For the first two questions, we joined forces with CABAH geochemist, Michael Bird of James Cook University, who developed several different drift and viewscape models for different island chains that most plausibly facilitated migration toward Sahul.
Two main routes are generally accepted: (1) a northern route connecting the current-day islands of Mangoli, Buru, and Seram into Bird’s Head (West Papua), and (2) a southern route from Alor and Timor to the now-drowned Sahul Shelf off modern-day Kimberley (see figure below).
Coupling our demographic models for each island with the drift models, we determined that the most likely route to reach Sahul was the northern one, although even the southern route was plausible (but just a little less likely). Another major conclusion was that these first people would almost certainly have had to plan and implement open-ocean travel with the express goal of reaching the next islands in the chain, and eventually to Sahul. This is because the probability of passively drifting to an adjacent island, and then surviving to produce a viable population there (and so on), is far too small to be reasonable.
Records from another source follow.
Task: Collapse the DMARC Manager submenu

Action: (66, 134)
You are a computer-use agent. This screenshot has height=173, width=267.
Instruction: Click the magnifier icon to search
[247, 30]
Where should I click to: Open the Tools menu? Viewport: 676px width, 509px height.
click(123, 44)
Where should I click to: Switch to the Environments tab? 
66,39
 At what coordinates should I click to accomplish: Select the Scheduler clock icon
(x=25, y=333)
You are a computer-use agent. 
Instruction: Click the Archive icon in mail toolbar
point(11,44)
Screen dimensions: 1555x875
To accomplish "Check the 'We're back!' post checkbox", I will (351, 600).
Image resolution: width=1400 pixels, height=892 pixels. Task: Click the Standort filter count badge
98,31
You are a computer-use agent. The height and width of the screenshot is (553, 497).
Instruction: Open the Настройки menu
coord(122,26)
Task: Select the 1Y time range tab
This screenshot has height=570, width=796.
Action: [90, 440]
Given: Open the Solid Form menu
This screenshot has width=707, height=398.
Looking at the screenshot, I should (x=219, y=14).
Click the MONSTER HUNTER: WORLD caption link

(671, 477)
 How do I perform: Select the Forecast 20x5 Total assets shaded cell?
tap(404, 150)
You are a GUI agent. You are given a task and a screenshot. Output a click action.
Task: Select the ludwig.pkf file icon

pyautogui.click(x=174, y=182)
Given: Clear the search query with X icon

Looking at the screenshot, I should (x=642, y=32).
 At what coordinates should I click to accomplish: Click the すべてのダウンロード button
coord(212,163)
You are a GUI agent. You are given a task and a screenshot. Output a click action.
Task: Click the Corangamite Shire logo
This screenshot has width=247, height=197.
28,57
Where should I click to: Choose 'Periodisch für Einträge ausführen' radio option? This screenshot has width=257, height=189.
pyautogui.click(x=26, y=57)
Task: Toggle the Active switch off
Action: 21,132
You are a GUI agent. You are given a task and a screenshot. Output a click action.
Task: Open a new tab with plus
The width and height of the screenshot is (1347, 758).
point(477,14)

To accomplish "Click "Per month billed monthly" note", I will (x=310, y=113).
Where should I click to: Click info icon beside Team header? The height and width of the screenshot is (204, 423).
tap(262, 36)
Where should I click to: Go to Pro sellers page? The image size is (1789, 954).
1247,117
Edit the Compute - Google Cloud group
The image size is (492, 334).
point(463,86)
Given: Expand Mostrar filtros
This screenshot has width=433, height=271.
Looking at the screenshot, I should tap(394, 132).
The results of the voyage-modelling pathways described above are published in a companion paper in Scientific Reports.
The last big question — how many people are needed to ensure a viable population — was the subject of the Nature Ecology and Evolution paper we just published. There are some fundamental rules in conservation ecology and genetics about this very subject, but genetic considerations in particular can only really infer effective population sizes (Ne), rather than census (Nc) population sizes. Because the ratio of Ne:Nc is usually unknown (and highly variable among populations), we instead need demographic models to provide estimates of minimum viable Nc.
Our simulations indicate that at least 1,300 people likely arrived in a single migration event to Sahul, regardless of the route taken. Any fewer than that, and they probably would not have survived, for the same reasons that it is unlikely that an endangered species can recover from only a few remaining individuals.
Alternatively, the probability of survival was also large if people arrived in smaller, successive waves, averaging at least 130 people every 70 or so years over the course of about 700 years.
This suggests that the peopling of Sahul could not have been an accident or random event — it was very much a planned and well-organised maritime migration. Our results are similar to findings from several studies that also suggest this number of people is required to populate a new environment successfully, especially as people spread out of Africa and arrived in new regions around the world.
The overall implications of these two companion studies are fascinating. They verify that the first ancestors of Aboriginal, Torres Strait Islander, and Melanesian people to arrive in Sahul possessed sophisticated technological knowledge to build watercraft, and they were able to plan, navigate, and make complicated, open-ocean voyages to transport large numbers of people toward targeted destinations.
Our results also suggest that they did so by making many directed voyages, potentially over centuries, providing the beginnings of the complex, interconnected Indigenous societies that we see across the continent today.
These findings are a testament to the remarkable sophistication, resilience, and adaptation of the first maritime arrivals in Sahul tens of thousands of years ago.